Rewrite the material below from the line containing "Where should I" through the end of the material, that line included. Keep the requests, shift every click coordinate in the answers by -46, and leave out the pictures.

---------- RECORDS TO USE ----------

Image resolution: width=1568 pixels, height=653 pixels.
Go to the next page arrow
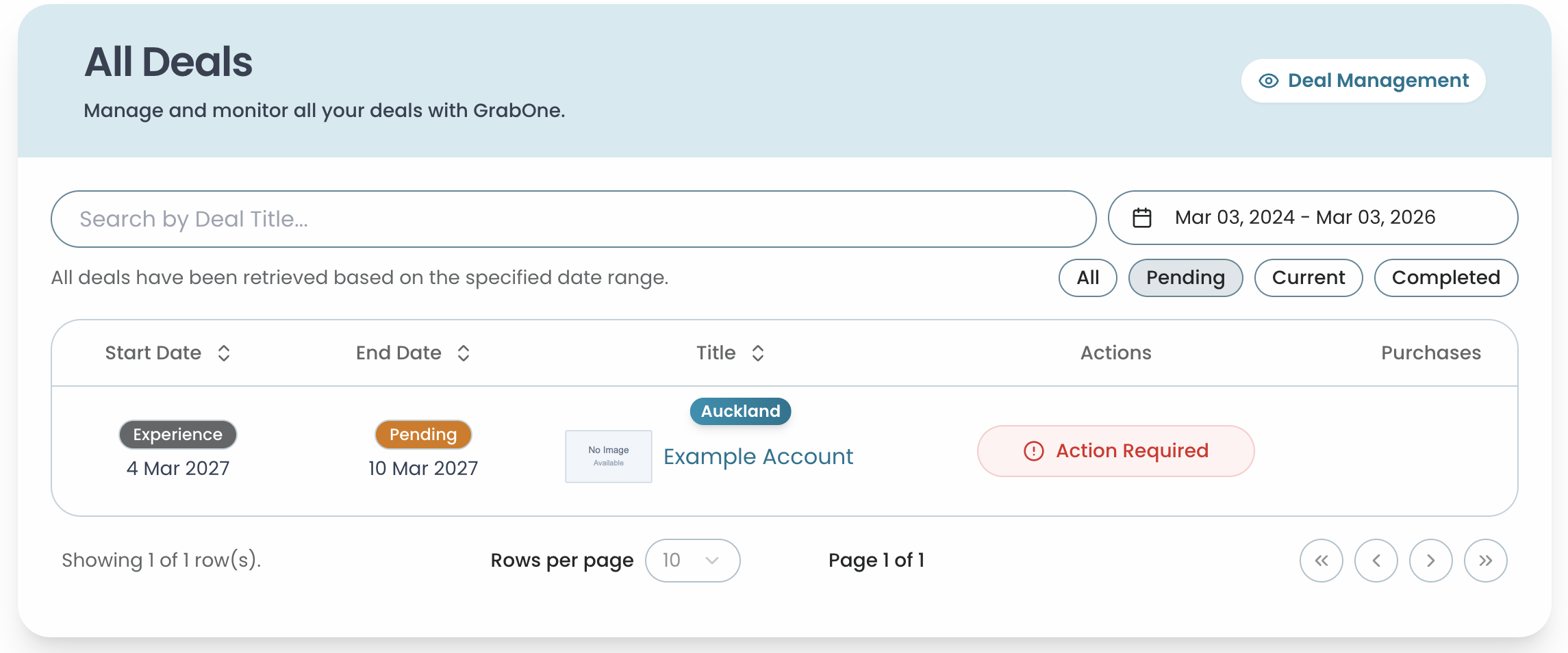pyautogui.click(x=1430, y=561)
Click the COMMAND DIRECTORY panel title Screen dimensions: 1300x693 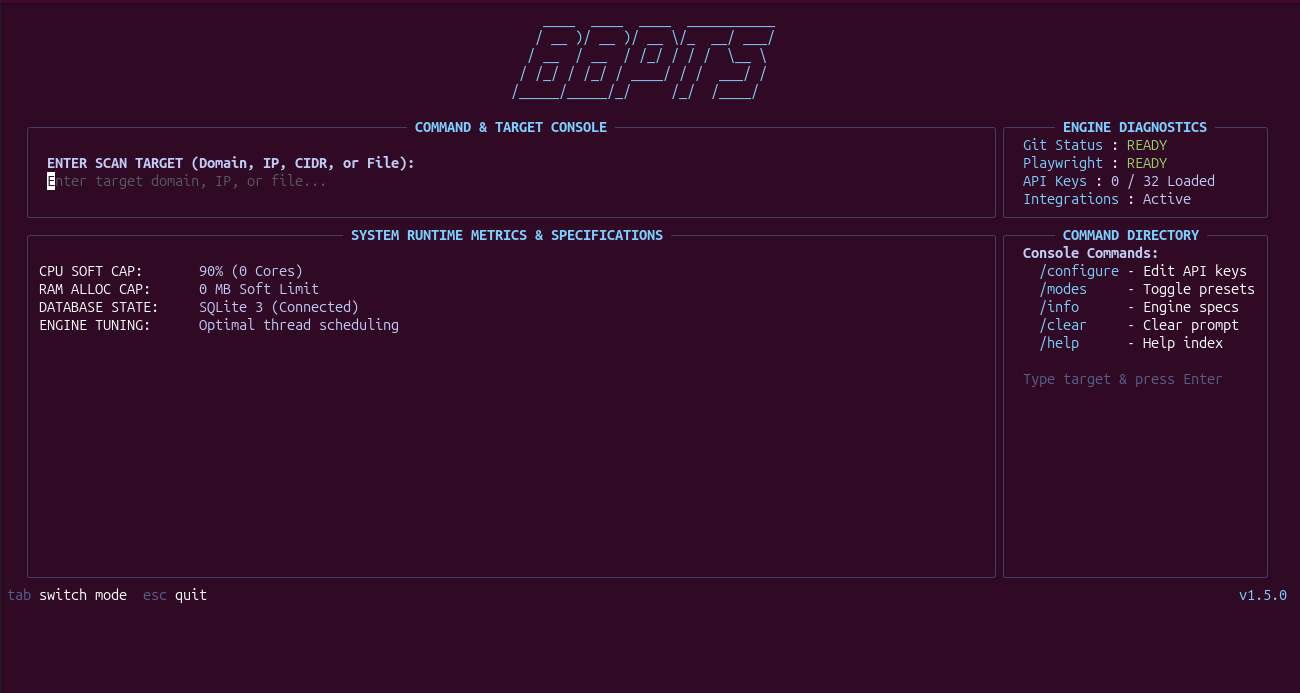click(1131, 235)
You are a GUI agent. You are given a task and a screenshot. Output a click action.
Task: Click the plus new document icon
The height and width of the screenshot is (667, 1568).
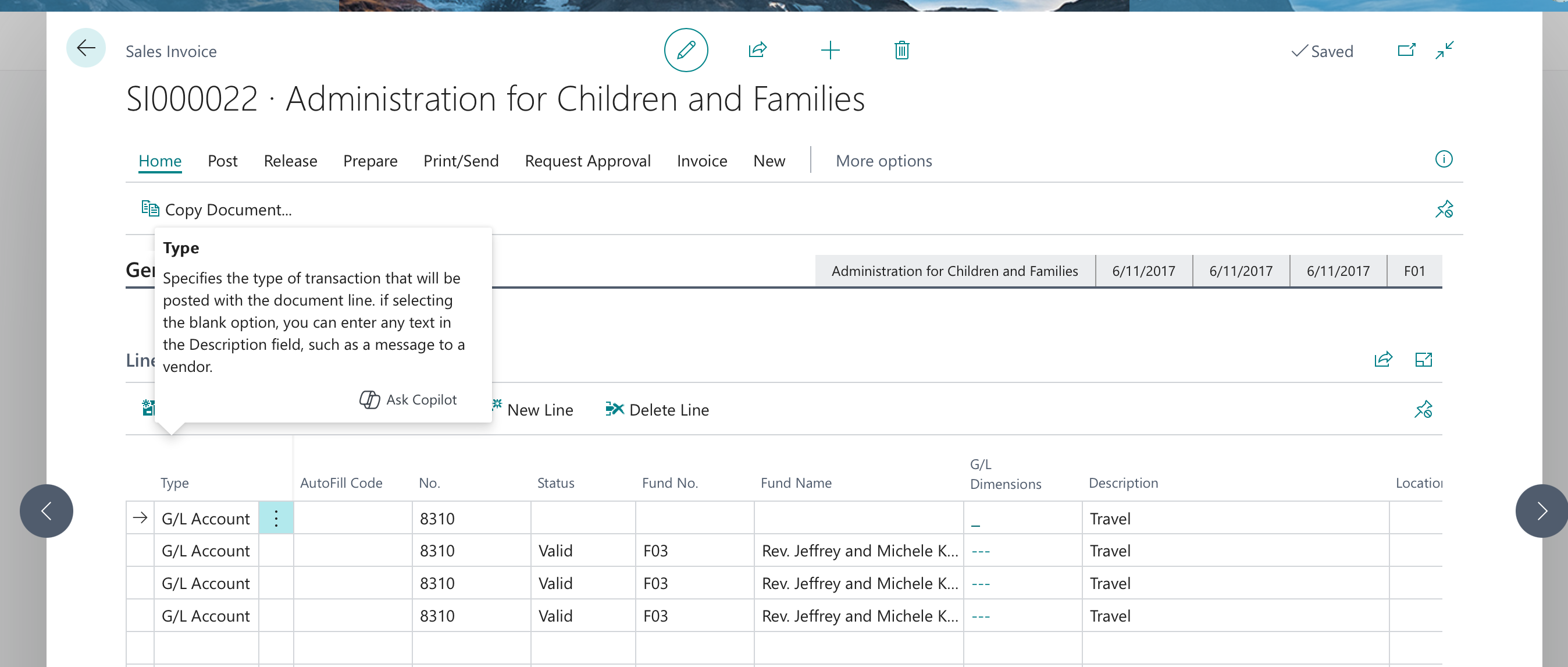pyautogui.click(x=829, y=50)
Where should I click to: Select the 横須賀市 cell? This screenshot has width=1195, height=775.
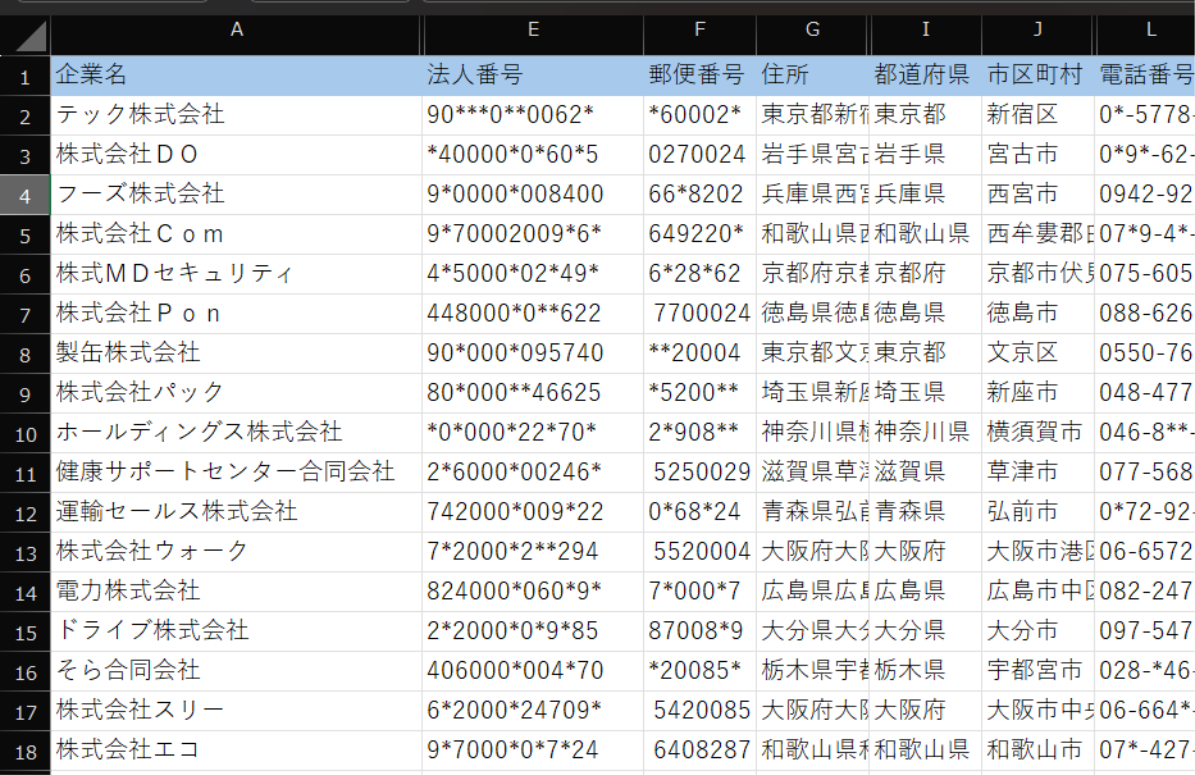(1038, 432)
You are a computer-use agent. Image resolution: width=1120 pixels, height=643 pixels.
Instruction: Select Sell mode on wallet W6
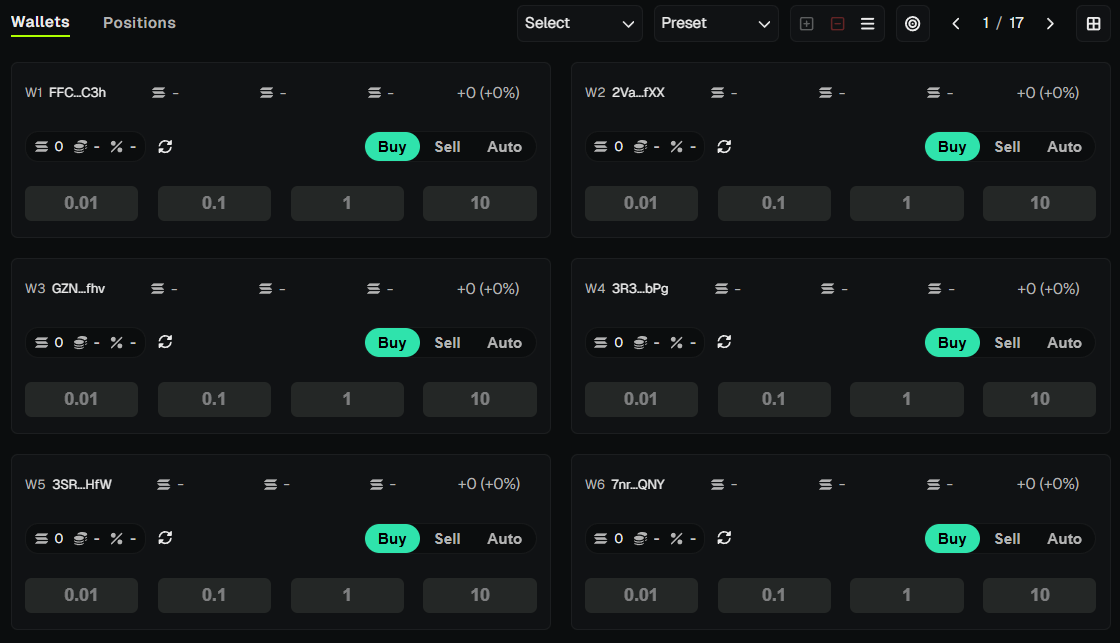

----------

• _OUTPUT OF THE TASK_:
Where should I click to: Select the 横須賀市 cell? This screenshot has width=1195, height=775.
(992, 386)
You are a computer-use agent. Image resolution: width=1120 pixels, height=643 pixels.
Instruction: Select Sell mode on wallet W6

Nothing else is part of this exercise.